Woolworths to sell $900 million of property, Job ads up again: Economy Roundup

Supermarket giant Woolworths will sell $900 million worth of retail sites from its portfolio, the company announced this morning.

In a statement the group said it would sell 30 neighbourhood and sub-regional shopping centres and lease back the sites over a longer period of time. Some locations include Ashgrove Marketplace in Queensland, Carnes Hill Marketplace in New South Wales and Pakington Strand in Geelong, Victoria.

“We are continually reviewing opportunities for the disposal of property assets and amid improving market conditions in the retail sector, we now see an opportunity to place a portfolio of quality completed retail sites for tender, on the basis of sale and long-term leaseback transaction,” director of property Ralph Kemmler said in a statement.

“However, there is no urgency to dispose of the portfolio and we will happily continue to hold the properties on balance sheet should market conditions dictate this course of action.”

The number of advertisements printed both online and in newspapers has risen for a fourth consecutive month with yearly growth at 36%, the latest ANZ Job Advertisements Series has revealed.

The series reveals ads in both newspapers and online jumped by 2.6% in August to a seasonally adjusted average of 176,239. Internet ads grew 1.4%, with an annual rise of 37.8% – the fastest pace since November 2007. However, newspaper ads grew by 1.5%, with a yearly pace of just 11.8%.

ANZ chief economist Warren Hogan said in a statement businesses are still confident about hiring prospects despite global economic uncertainty.

“We expect these positive employment intentions will translate into solid employment growth of an average of at least 25,000 persons per month in the short term,” Hogan Said, although noting some disparities will emerge between states.

The result follows the release of the Advantage Job Index which revealed internet job ads grew by 2.8% in August, led by a surge in mining and legal work.

Meanwhile, the TD-Melbourne Institute inflation gauge rose by 0.2% in August, resulting in its tenth consecutive rise.

“In the 12 months to August, the inflation gauge rose by 3.0%, resting on the upper bound of the RBA’s 2-3% inflation target band,” TD Securities said in a statement.

The main contributors to the private gauge were alcohol and tobacco, fruit and vegetable and furniture and furnishings prices. The three month pace of inflation fell to 0.61% from 0.89%, the slowest pace since December 2009.

“The detail of the inflation gauge showed a slight broadening of price pressures compared to last month, but at a still historically very subdued level,” Westpac senior economist Anthony Thompson said in a statement.
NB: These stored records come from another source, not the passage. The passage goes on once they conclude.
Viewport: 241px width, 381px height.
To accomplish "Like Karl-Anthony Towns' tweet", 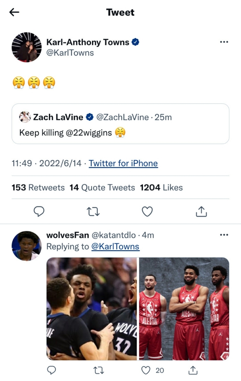I will (147, 211).
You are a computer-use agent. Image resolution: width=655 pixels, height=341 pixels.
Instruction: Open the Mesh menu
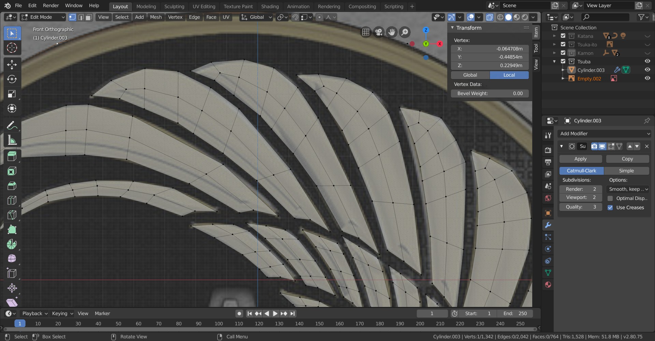pos(156,17)
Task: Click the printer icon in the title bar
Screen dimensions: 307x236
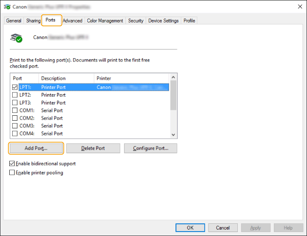Action: pos(6,6)
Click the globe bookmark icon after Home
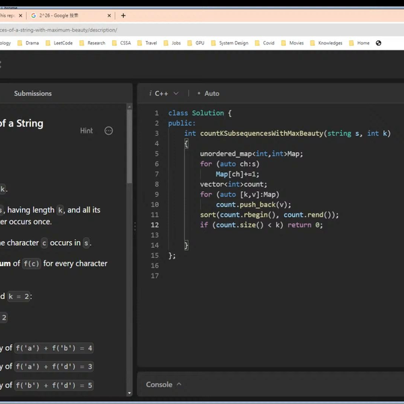The height and width of the screenshot is (404, 404). 378,43
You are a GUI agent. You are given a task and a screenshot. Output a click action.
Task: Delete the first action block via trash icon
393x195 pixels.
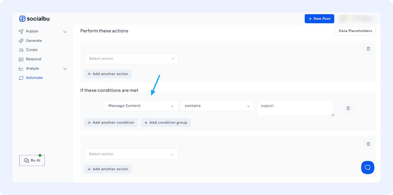[368, 49]
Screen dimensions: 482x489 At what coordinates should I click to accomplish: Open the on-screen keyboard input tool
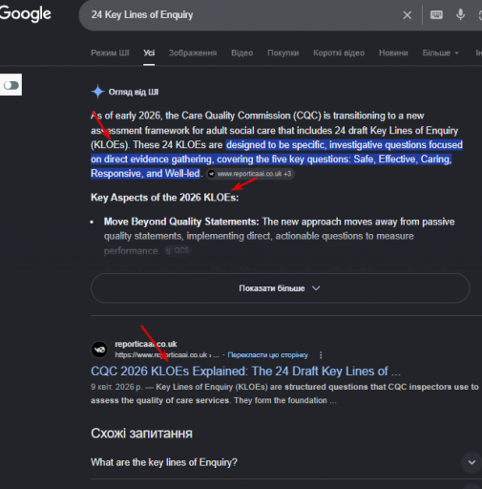point(436,14)
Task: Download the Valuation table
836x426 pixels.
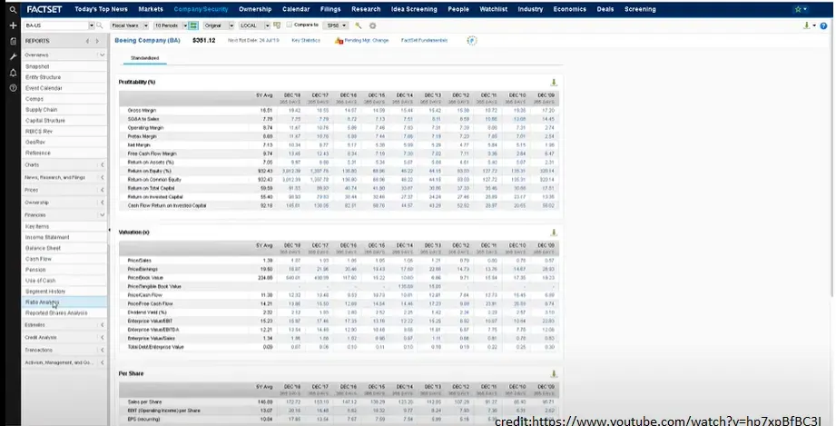Action: tap(554, 233)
Shares rise after US jobs data release

The Australian sharemarket has opened higher this morning, following a positive result on Wall Street late last week due to better than expected jobs figures and speculation of a new stimulus package from the White House.

The benchmark S&P/ASX200 index was up 15 points or 0.33% to 4556.3 at 12.15 AEST, while the Australian dollar was also up to US91c.

ANZ shares were up 1.1% to $23.54, while Commonwealth Bank shares also rose 0.6% to $51.86. NAB gained 0.1% to $24.12 as Westpac rose 0.8% to $22.69.

Macquarie Group has said it expects a 25% decline in first-half profit for the 2011 financial year due to continued volatile economic conditions.

In a statement to the Australian Securities Exchange, the company said profit is affected by weakness in most markets. However, full year profit to 31 March could be in line with previous results given activity returns to “more normal levels during the second half of the financial year”.

Meanwhile, a new survey reveals chief investment officers are optimistic about investment over the next 12 months. The Financial Services Council chief investment officer index recorded 11 points for the September quarter, based on an index ranging from minus 100 to 100.

“While they expressed some confidence about the Australian economy, they are concerned about the risks presented by debt and deleveraging in Europe and the US,” chief executive John Brogden said in a statement.

“Overall, CIOs describe the investment environment as complex and fragile.”

Aevum urges shareholder rejection of Stockland deal

Aevum has once again said shareholders should reject a takeover deal from Stockland, calling it in adequate and unsolicited.

“Aevum is one of the largest pure retirement companies listed on the ASX (Australian Securities Exchange) and it has a strong independent future,” Aevum chairman Graham Lenzer said.

“Stockland’s offer fails to reflect the underlying value of the business or the strategic benefits that Aevum could deliver to Stockland.”

“We continue to believe it is in the best interests of Aevum shareholders to reject Stockland’s offer and therefore encourage shareholders to take no action,” Lenzer said.

Jetset has requested a trading halt prior to a shareholder vote on the proposed merger with Stella Travel Services.

“JET would like the trading halt to last until the results of the general meeting are announced to the market by JET following conclusion of the meeting and, in any event, not beyond the time prescribed in the ASX market rules,” Jetset said in a statement.

The deal was granted ACCC approval last week.